I have just got my copy of Stephen Few’s new book “Now You See it”, which I had bought from Amazon without even cracking the cover for a preview and I have to say it’s a very impressive effort. Following on from Few’s previous excellent books Designing Information Dashboards and Show Me the Numbers, this new book carries on his excellent work on data representation and quantitative presentation. Even better, the new book makes specific recommendations regarding user interaction with interfaces. Best of all, it provides a practical methodology for grappling with data representation problems, something which has been sorely lacking in the literature (e.g., the work of Tufte). Go. Buy. Now.
Last week at Tinker.it!, we installed the “Centograph” at St. Paul’s School for Boys (London). This project is a real-life histogram, that moves its bars according to data values retrieved from Google. When you enter a search term into the computer, Centograph queries the Google News Archive for a list of related news articles over the past 100 years. The archive returns a timeline of articles sorted according to date. The bars on the graph then change height to display a histogram of the relative number of news articles for each decade. Details and video are on the Tinker.it! website.
The BBC have stopped by our offices at Tinker.it! to review a bunch of different Arduino projects. There was a great deal of gaffer taping, shuffling about, rigging lights, posing and sweating. The upside will be much better quality video footage of the Brockenspiel in action than there is already - and I didn’t even have to open up Final Cut Pro to do it. After being coaxed to explain what a microcontroller is in the simplest terms possible (and several takes to get it right), I think I could hardly put two words together anymore.
Last year at Dorkbot London I gave a demonstration of the Brockenspiel and fielded a few questions afterwards. Some clever guy in the audience asked if I could hook up a bar code reader - a thought I’d had but not implemented. When I said it would probaly work just fine, as long as the serial protocol is the same, someone in the audience called out “Hang on a minute, I’ve got a barcode reader around here!” (Only at Dorkbot!) Hidden in the depths of Limehouse Town Hall, he hauled out the reader, and by a stroke of luck, it worked. We were playing the music on beer bottles in a matter of minutes. Later, I made a quick video to demonstrate the concept.
In the thick soup of information in everyday life, I’m often swimming in the flotsam of crap graphics and misleading diagrams. A recent edition of the Times of London (22 Apr 09, p. 3) provides not one, but two classic examples in a single graphic sidebar. In discussing the recent £3B profits of the biggest UK supermarket Tesco, the graphic uses a histogram to illustrate the number of Tesco stores worldwide. Normally, a straightforward info graphic, but in this case, one of the values is substantially larger than all of the others. The result is the histogram contains several similarly-sized bars and one outlier that exceeds the available space. To solve this layout problem, some clever designer has slashed the end of the bar as a visual indication that some of it has been snipped out. This technique works fine in situations such as circuit diagrams, where the main task of the reader is to understand connections, and not the area or proximity of components. However, the main function of bars in a histogram is to provide a visual aid for comparison of the relative sizes of the values encoded (number of Tesco stores). The differences among the values can be perceived pre-attentively - they are apprehended all-at-once, without having to make a calculation or even to compare the bars. This “built-in” capability of our visual perception and as such, are extremely powerful for organising and presenting information. By snipping out the missing portion of the top bar, a false perception is created about the true relative sizes of the quantities that have been encoded. A better solution would have been to avoid this entirely, to choose adifferent layout such as a landscape orientation for the callout graphic, or to simply list the numbers as a table.
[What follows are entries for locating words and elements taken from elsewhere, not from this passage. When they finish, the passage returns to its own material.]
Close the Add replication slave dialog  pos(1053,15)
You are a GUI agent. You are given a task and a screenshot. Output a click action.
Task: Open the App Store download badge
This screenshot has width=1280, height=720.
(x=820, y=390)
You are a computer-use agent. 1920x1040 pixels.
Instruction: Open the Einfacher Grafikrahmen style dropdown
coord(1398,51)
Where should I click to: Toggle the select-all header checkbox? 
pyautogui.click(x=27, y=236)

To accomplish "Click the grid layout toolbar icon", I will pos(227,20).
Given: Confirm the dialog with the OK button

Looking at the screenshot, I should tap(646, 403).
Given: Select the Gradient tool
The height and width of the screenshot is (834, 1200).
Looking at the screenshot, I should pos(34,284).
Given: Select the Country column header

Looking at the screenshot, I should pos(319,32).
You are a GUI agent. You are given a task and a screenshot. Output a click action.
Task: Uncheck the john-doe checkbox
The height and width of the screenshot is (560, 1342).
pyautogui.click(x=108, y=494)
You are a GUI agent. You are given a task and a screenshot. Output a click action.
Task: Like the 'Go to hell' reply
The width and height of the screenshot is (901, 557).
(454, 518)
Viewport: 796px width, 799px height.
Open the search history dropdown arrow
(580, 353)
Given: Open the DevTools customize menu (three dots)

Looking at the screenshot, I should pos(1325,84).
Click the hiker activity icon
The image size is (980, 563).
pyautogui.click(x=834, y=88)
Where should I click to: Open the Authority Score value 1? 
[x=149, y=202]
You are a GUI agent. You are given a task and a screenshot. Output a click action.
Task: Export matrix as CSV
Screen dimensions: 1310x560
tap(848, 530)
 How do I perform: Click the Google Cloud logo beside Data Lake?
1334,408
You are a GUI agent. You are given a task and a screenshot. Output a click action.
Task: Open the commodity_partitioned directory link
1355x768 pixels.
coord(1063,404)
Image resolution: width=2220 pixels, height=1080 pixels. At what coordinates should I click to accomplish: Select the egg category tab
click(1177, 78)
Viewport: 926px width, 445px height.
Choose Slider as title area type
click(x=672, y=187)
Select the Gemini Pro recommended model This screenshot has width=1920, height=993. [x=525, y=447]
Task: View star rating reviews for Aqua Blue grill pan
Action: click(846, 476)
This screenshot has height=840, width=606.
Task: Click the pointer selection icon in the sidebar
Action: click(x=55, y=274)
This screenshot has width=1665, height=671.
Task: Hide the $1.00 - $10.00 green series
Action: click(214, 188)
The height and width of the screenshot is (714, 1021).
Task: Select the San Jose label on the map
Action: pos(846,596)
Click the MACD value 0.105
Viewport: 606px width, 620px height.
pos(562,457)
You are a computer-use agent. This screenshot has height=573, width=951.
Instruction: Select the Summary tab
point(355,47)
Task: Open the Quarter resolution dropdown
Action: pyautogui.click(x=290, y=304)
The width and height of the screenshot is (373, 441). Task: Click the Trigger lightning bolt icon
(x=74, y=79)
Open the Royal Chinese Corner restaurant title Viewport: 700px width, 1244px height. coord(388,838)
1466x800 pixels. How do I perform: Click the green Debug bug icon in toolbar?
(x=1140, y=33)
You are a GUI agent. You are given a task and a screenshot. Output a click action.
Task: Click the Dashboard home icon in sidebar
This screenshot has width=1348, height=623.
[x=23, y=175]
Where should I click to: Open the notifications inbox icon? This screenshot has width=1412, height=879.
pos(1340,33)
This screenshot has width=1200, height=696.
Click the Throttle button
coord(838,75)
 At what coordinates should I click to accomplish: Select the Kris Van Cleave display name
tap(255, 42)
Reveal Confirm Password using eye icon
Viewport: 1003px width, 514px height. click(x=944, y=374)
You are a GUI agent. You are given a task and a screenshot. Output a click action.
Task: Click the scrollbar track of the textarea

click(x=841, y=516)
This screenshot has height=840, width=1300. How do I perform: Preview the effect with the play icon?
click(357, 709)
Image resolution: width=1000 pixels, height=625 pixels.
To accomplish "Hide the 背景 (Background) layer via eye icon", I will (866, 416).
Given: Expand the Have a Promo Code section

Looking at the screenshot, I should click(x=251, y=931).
The second faux pas in this graphical car crash is an illustration of Tesco’s regional sales, using four adjacent circles. These circles are extremely problematic. Several studies have shown that we are very poor at accurately discriminating the relative areas of circles, often falling victim to quite a large error.
These two examples illustrate a common mistake in diagrammatic representation: poor graphical encoding.